The Gurunagar army camp, barely a kilometer away, though shook by the explosions, did not try to send reinforcements.  The soldiers took up defensive positions and stood ready to guard the army camp if attacked.  Tigers stood ready to repulse the army if it sent reinforcements.  They had blasted the bridges and culverts and had mined the roads.  Tigers also guarded Jaffna city.

The quantity of weapons the Tigers took away were: 35 sub-machine guns, 80 Singapore-made automatic weapons, 01 rocket launcher, 175 grenades, 100 tear gas shells, 50 revolvers and huge quantity of ammunition.
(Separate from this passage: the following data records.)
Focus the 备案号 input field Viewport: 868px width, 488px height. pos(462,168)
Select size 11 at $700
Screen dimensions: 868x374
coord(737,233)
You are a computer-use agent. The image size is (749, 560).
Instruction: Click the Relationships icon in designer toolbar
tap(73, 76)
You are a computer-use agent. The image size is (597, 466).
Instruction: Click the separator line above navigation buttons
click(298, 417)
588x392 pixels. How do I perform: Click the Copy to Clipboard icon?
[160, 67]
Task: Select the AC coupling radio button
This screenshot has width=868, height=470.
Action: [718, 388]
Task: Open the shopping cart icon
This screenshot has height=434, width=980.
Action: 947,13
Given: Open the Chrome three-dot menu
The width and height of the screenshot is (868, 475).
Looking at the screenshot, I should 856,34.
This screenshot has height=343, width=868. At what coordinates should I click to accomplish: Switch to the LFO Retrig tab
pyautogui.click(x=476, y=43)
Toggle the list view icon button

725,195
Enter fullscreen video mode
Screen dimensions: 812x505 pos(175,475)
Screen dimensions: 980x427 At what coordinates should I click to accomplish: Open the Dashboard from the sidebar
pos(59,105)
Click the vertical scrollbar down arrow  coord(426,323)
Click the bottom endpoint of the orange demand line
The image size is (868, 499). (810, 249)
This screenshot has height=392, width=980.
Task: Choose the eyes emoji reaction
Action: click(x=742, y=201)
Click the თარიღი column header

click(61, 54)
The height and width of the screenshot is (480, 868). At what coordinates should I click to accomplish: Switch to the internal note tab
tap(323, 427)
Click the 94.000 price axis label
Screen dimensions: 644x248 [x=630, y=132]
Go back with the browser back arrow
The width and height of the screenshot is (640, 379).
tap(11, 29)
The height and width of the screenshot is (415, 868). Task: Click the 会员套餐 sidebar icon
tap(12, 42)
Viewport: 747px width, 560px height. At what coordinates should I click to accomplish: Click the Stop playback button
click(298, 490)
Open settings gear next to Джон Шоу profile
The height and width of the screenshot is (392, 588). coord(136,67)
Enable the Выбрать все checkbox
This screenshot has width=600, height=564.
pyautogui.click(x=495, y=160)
In Chennai the LTTE claimed responsibility for the attack.  Its statement said, "Never before have such modern weapons and equipment been used in this region.  Never before in the history of the militant struggle have such explosions been heard."

All that Jayewardene could do was to tell Thatcher that the Tigers had timed the attack to insult her and to unleash revenge massacres, thus driving the Tamils into the fold of the militants.

The Tamil militant’s answer to Rajiv Gandhi’s new policy and Jayewardene’s massacres were an escalation of violence and the forging of unity among themselves.